**Your goal:** Only an exact repetition of the lines from the one holding "Task: Click the Cancel button in the dialog" to the end of the data is wanted, with pictures left out.

Stored data entries

[Start of section]

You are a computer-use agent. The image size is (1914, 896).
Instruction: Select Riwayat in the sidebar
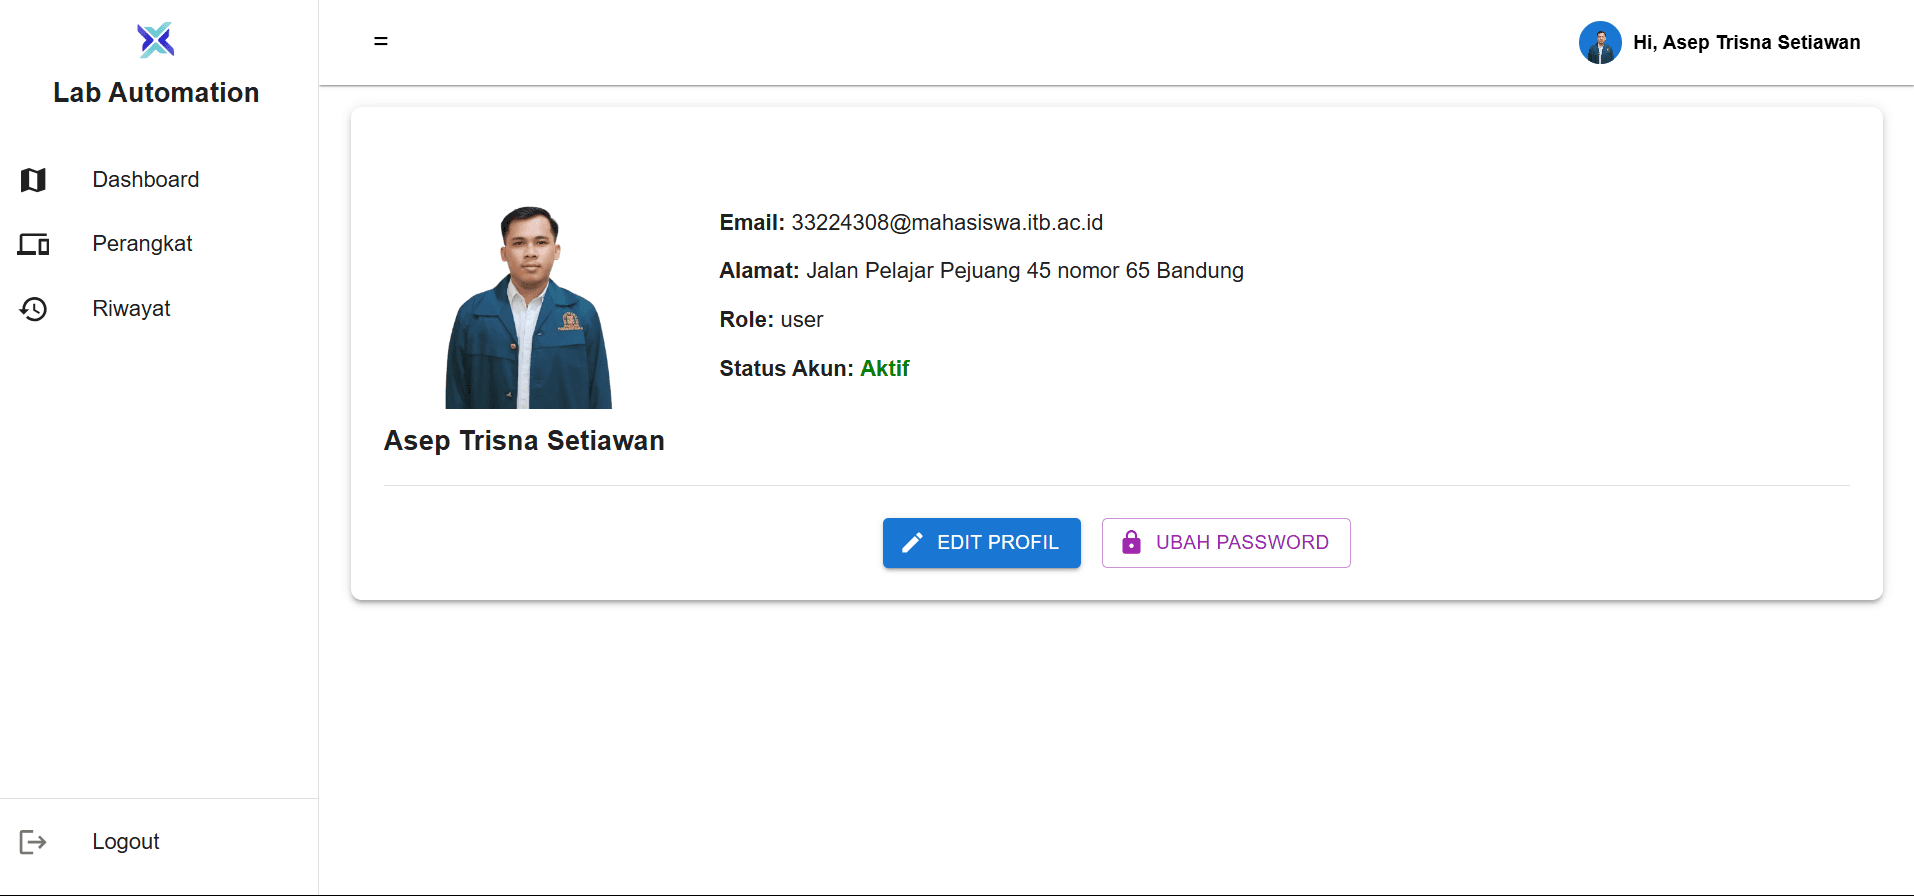[x=131, y=309]
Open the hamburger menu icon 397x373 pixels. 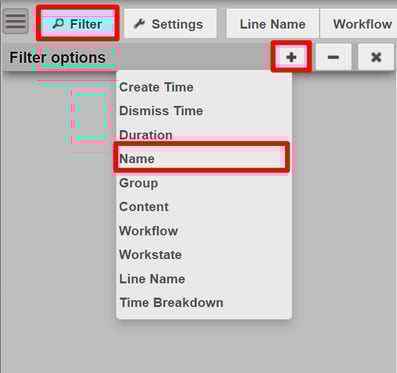(15, 21)
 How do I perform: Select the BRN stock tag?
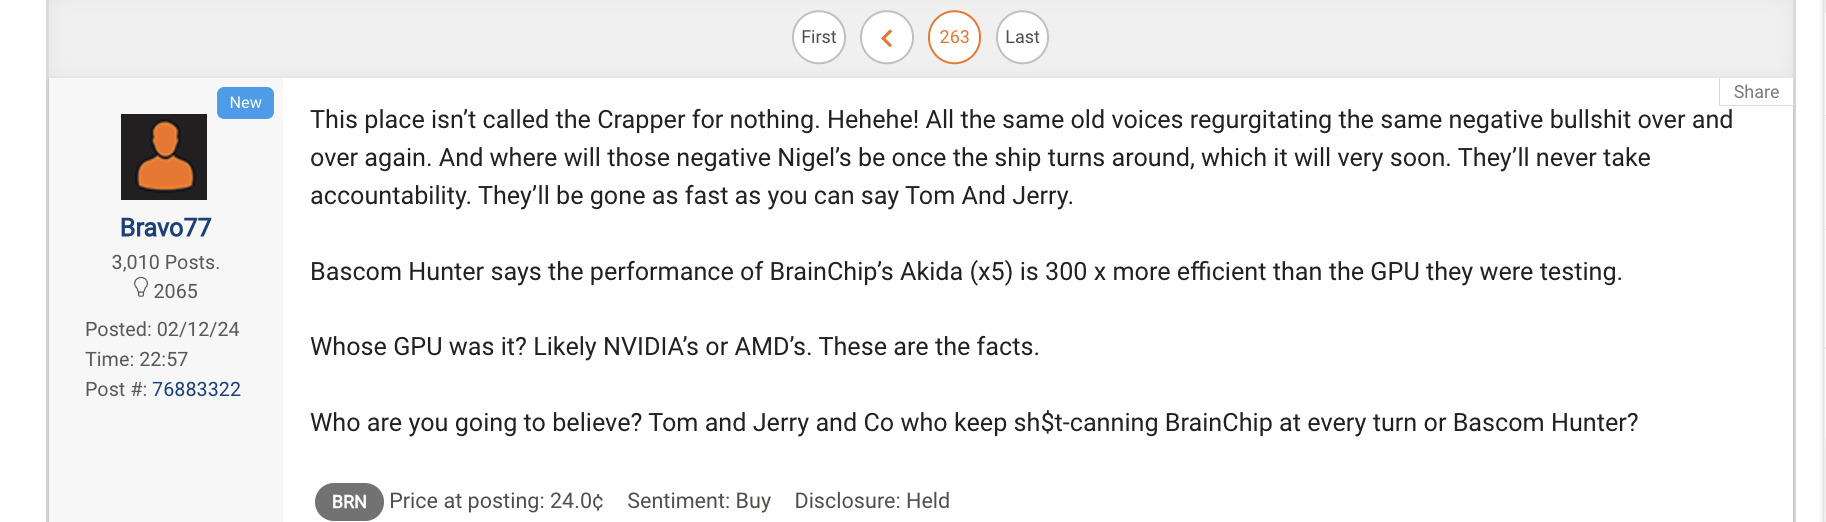click(x=349, y=502)
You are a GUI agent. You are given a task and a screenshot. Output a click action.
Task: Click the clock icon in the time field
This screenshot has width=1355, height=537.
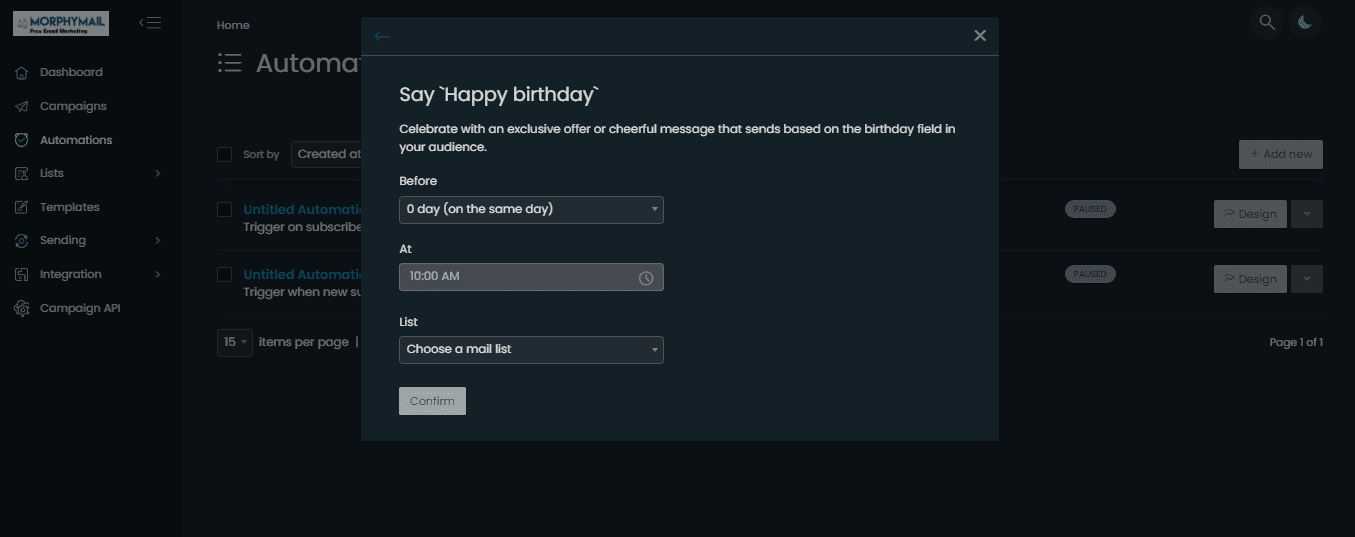click(x=646, y=277)
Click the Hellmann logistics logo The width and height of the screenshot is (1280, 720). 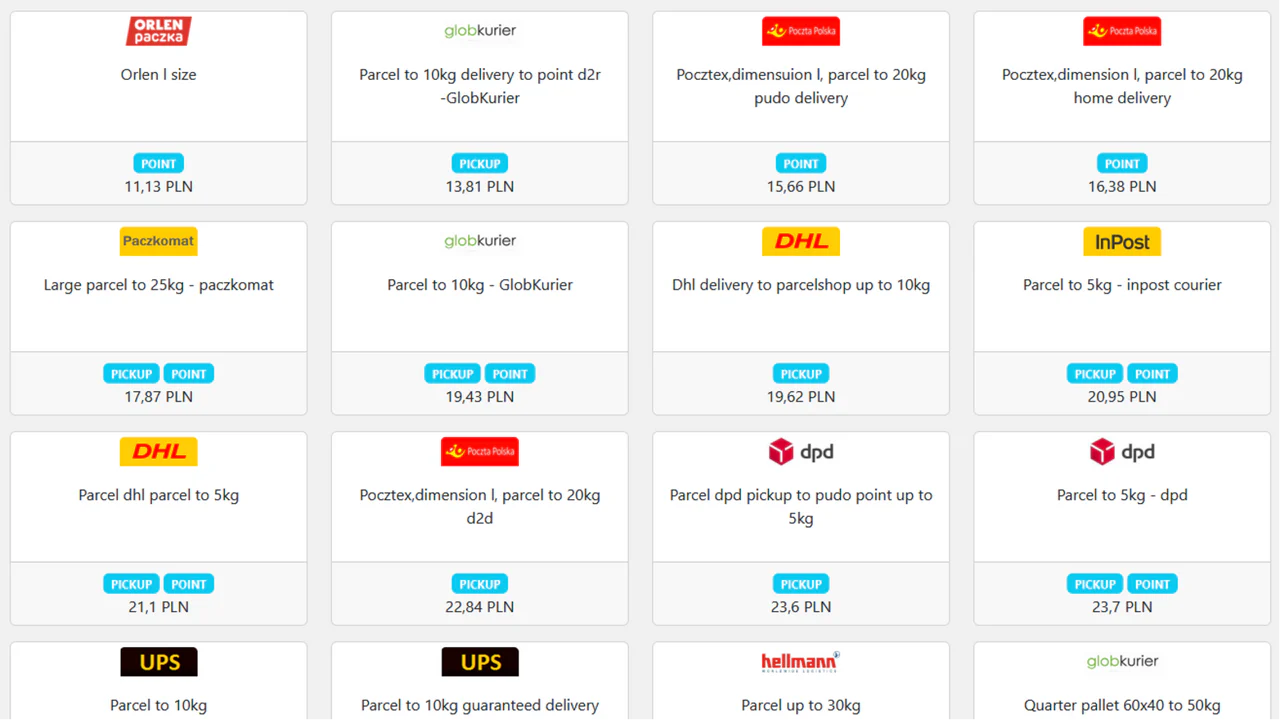point(800,662)
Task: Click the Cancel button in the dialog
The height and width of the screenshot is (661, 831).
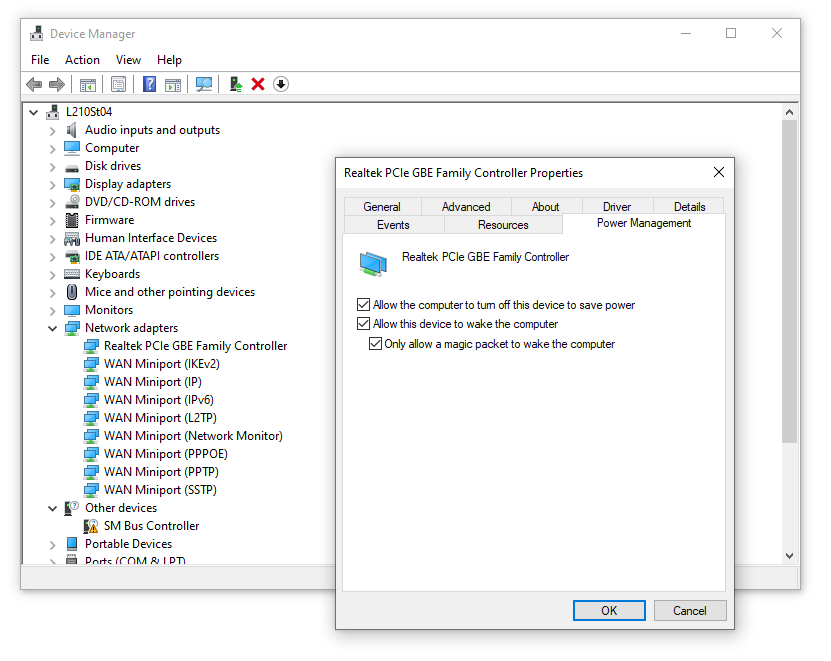Action: [x=689, y=611]
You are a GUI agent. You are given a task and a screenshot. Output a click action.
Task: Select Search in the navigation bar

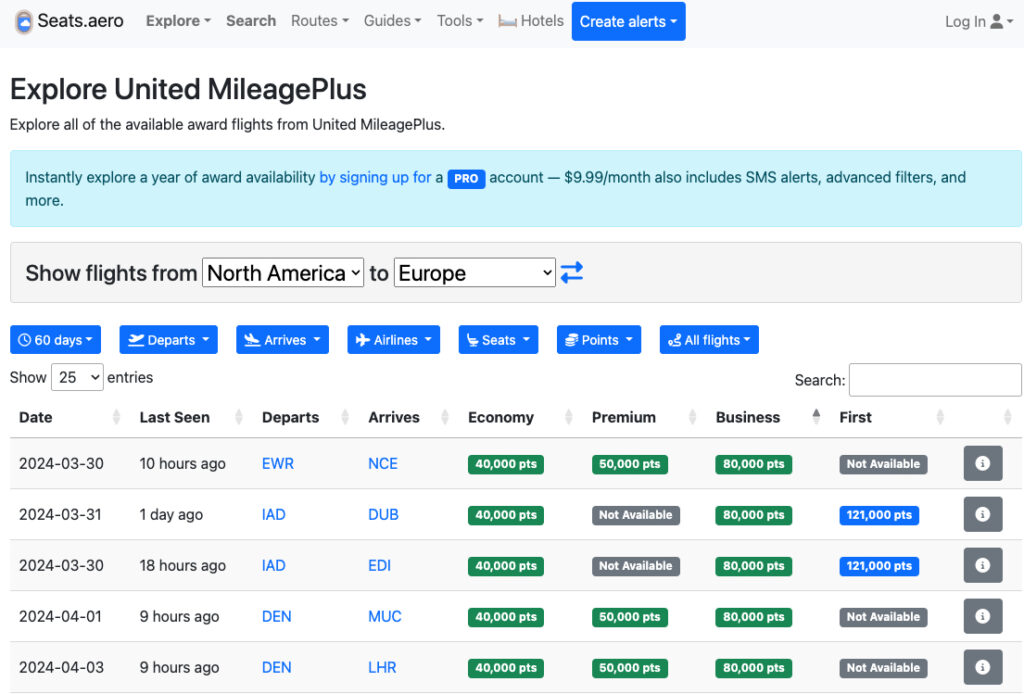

[End of section]

**Task output:**
Task: Click the Cancel button in the dialog
The height and width of the screenshot is (661, 831).
Action: [x=689, y=611]
You are a GUI agent. You are given a task and a screenshot. Output a click action.
Task: Select Search in the navigation bar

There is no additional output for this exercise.